Goto

Collaborating Authors

 Wu, Eric


FineTuneBench: How well do commercial fine-tuning APIs infuse knowledge into LLMs?

arXiv.org Artificial Intelligence

There is great interest in fine-tuning frontier large language models (LLMs) to inject new information and update existing knowledge. While commercial LLM fine-tuning APIs from providers such as OpenAI and Google promise flexible adaptation for various applications, the efficacy of fine-tuning remains unclear. In this study, we introduce FineTuneBench, an evaluation framework and dataset for understanding how well commercial fine-tuning APIs can successfully learn new and updated knowledge.
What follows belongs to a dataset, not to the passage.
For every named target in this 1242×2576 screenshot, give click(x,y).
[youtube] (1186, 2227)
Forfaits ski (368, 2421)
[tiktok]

We analyze five frontier LLMs with commercially available fine-tuning APIs, including GPT-4o and Gemini 1.5 Pro, on their effectiveness in two settings: (1) ingesting novel information, such as recent news events and new people profiles, and (2) updating existing knowledge, such as updated medical guidelines and code frameworks. Our results reveal substantial shortcomings in all the models' abilities to effectively learn new information through fine-tuning, with an average generalization accuracy of 37% across all models. Overall, fine-tuning GPT-4o mini is the most effective for infusing new knowledge and updating knowledge, followed by GPT-3.5 Turbo and GPT-4o. The fine-tuning APIs for Gemini 1.5 Flesh and Gemini 1.5 Pro are unable to learn new knowledge or update existing knowledge. These findings underscore a major shortcoming in using current commercial fine-tuning services to achieve reliable knowledge infusion in common scenarios. As LLMs are increasingly used in diverse domains such as software development Kelly (2024) and medicine Gliadkovskaya (2024), it is important they contain up-to-date and relevant knowledge.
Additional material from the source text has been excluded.